Published online by Cambridge University Press: 08 February 2010
If we need to amplify our arguments to arouse our hearers, and if we need to arouse our hearers to win the war of words, we next need to know what specific rhetorical techniques enable this crucial process of amplification to be carried out. It was widely accepted in the first place that a mastery of inventio can help us to stretch the truth in the required ways. As Cicero in particular stresses, we can often invoke a number of loci communes not merely as forms of rhetorical proof but as means of exciting an audience, especially if we draw on such topoi as those which emphasise the weakness of humanity, the fickleness of fortune and so forth.
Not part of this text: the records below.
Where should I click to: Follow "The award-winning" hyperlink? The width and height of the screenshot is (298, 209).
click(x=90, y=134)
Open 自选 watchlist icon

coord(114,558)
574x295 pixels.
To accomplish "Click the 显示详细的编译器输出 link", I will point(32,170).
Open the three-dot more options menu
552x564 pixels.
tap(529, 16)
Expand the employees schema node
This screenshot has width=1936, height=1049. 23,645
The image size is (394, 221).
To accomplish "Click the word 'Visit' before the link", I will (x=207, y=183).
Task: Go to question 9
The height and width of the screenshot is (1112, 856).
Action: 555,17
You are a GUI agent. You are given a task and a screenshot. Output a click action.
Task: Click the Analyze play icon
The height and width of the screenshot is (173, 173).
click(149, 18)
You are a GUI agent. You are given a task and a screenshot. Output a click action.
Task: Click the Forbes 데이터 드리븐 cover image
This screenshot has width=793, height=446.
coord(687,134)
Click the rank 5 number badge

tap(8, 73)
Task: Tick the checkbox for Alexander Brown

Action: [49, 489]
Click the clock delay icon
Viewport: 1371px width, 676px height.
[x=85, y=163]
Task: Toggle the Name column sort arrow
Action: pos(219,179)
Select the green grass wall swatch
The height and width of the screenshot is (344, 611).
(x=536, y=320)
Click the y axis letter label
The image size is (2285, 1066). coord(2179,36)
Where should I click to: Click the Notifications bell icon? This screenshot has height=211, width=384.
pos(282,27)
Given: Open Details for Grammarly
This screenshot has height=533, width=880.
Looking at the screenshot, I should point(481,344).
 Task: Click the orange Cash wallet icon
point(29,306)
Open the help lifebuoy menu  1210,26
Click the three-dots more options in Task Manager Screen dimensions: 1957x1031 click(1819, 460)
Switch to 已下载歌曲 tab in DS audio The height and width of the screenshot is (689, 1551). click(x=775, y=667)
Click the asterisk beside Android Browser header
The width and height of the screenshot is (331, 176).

It was also agreed that, in the case of spoken oratory, the element of pronuntiatio can likewise be used to engender powerful emotional effects. On the one hand, as Cicero observes in De partitione oratoria, ‘it is possible to rouse a judge to feelings of hatred merely by adopting a tone of indignant complaint’. And on the other hand, as Quintilian later adds, ‘we can seek to rouse a judge's compassion as well as indignation simply by using a particular modulation of the voice’.
It was generally accepted, however, that the power to amplify, and hence to arouse emotion, depends above all on effective elocutio, and especially on the apt use of ornatus. This is not to say that a desire to excite emotion was taken to be the sole reason for speaking in the Grand Style.